Ai Min (pseudonym), from Bingmaying village, under Bulaotun township, said that the dump site, which is only 500 meters away, started being used three years ago.
"It was construction trash, but later on all the household garbage from Bulaotun township was transported here. It smells awful and there are birds searching for food in the site," said Ai.
Ai alleged that many villagers had contracted cancer since the trash dumping started, so they raised their worries to the local government on January 15.
"In 2011, more than 30 people died and in 2012, more than 40 people died. They were both old and young people who died of diseases like lung and liver cancer," said Ai.
Ai noted that when they did not see any improvement, they then approached the Beijing Municipal Environmental Protection Bureau (EPB) and township environmental protection bureau on February 19.
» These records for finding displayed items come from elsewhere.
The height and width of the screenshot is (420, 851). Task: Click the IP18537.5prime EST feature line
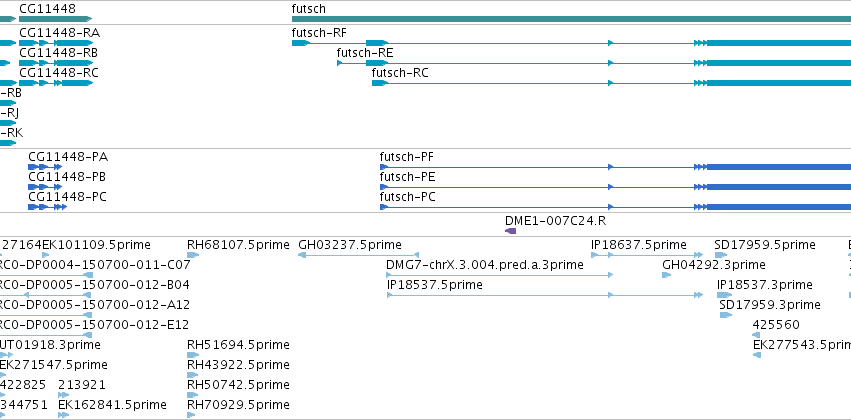545,295
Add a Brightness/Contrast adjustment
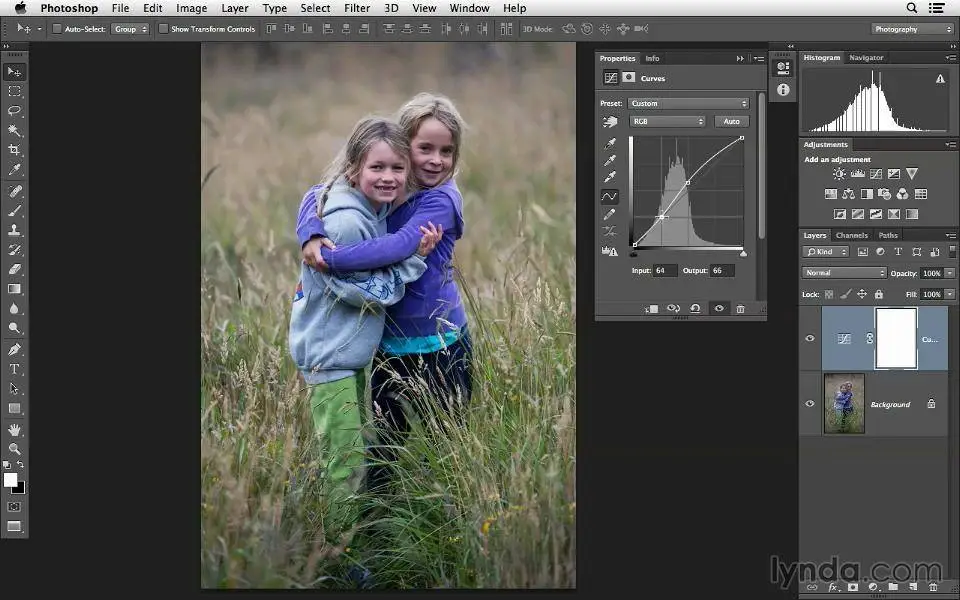This screenshot has width=960, height=600. (839, 174)
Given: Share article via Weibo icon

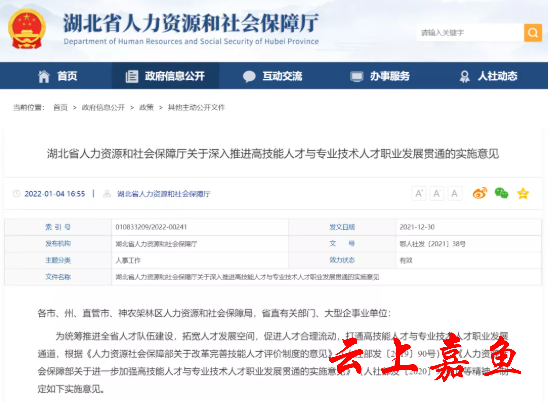Looking at the screenshot, I should pos(480,193).
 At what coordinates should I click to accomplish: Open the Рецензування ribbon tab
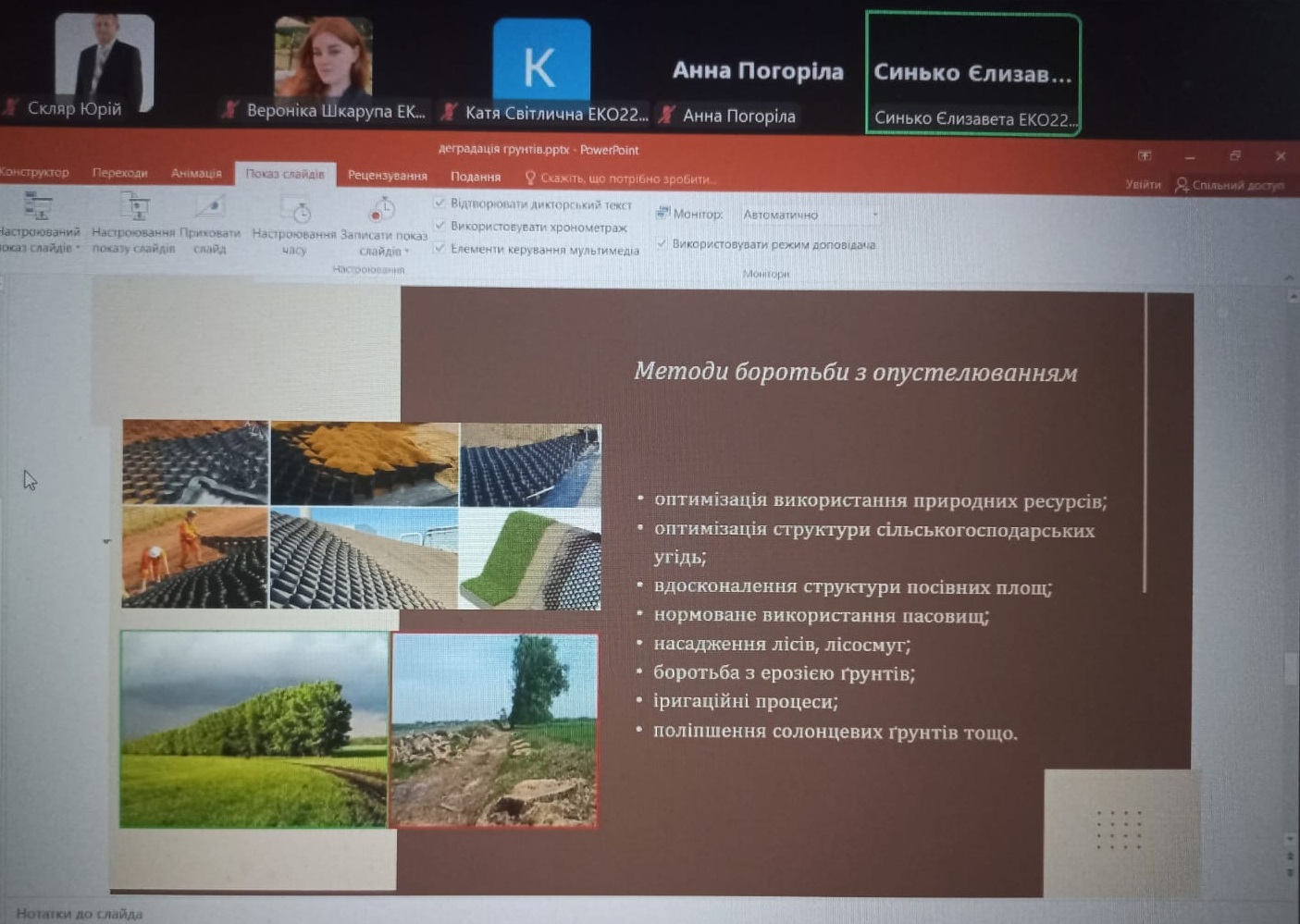[387, 175]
"They came to see the spot on Thursday after I made repeated requests," said Ai, adding that the villagers use water from three wells which are less than 20 meters deep.
Zhang Junfeng, founder of NGO Happy Water Journeys, said that for those wells less than 60 meters deep, seeping trash pollutants could influence people's health.
"If the trash has many metal elements like those from batteries, people are likely to get poisoned and have cancer. The severe influence can be seen within five years," he said.
Zhang noted that for Beijing citizens who drink the water that has been processed by water companies, the water quality can be guaranteed. "However, the processing cost will be higher because of the pollutants," he said.
Zhang stressed that the Beijing government should take responsibility to protect Miyun's water quality by giving money to local citizens to collect their trash and deal with it properly.
The EPB said via its microblog Sunday afternoon that they have urged Beijing environmental inspection team and Miyun EPB to investigate the trash site and publish the results publicly.